Iggy & the Stooges: Live in Detroit

Iggy live in detroit

The hardest-rocking concert vid on Netflix streaming catches Iggy Pop and the band on their home turf in Detriot in 2003, before the death of Stooges guitarist Ron Asheton assured that these songs would never again be played with the appropriate intensity. Iggy is shirtless (as always), energetic as a hamster, and passionate as a man fighting for his life.

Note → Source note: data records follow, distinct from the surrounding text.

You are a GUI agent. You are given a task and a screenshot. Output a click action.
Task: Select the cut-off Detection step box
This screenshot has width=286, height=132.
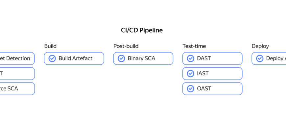pyautogui.click(x=16, y=58)
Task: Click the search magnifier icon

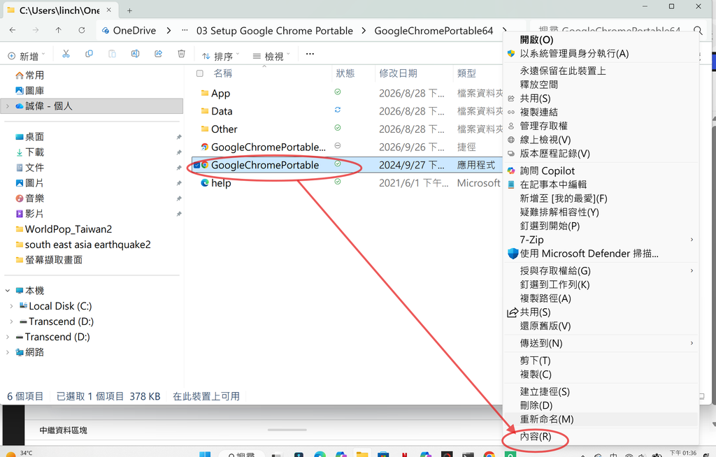Action: point(698,31)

Joni Mitchell: Woman of Heart and Mind

Joni Mitchell

This prolific songwriter gets the documentary she deserves in Woman of Heart and Mind, which includes decades of performance videos; comments from peers and record-industry pros; and brutally frank tales from Mitchell herself. Every one of the many stages of her career is examined, explained, and evaluated in full.

Les Paul: Chasing Sound

les paul

Too many music documentaries spend half their running time gushing about how great their subject is or was, but Chasing Sound does so much more. It really gives you a vibe for what a fun guy this late, innovative guitarist and musician was; you feel more like a friend hanging out with the man than someone watching him from a crowd. 

LoudQUIETloud: A Film about the Pixies


LoudQUIETloud isn't merely a movie about a rock band - it's an elegiac essay on middle age. This doc captures alt-rock legends the Pixies on their 2004 reunion tour, struggling to hold it together against the pressures of health, addiction, money, and a crumbling music industry. This depiction of dysfunction is compelling instead of interminable because it captures the humanity of people who are getting older and know it. (But they still kick ass.)

Ramones: Raw


A wonderful, rambling collection of snippets from the Ramones' 20-plus years on the road that perfectly captures the band's music, spirit, and fans. Basically, Raw is a bunch of mooks from Queens ranking each other out and occasionally taking a break to rip through one of their classic tunes. Raw mixes great concert footage, TV appearances, and home video shot by the band members themselves. It shows the world what only seven people ever really knew: what it was like to be a Ramone.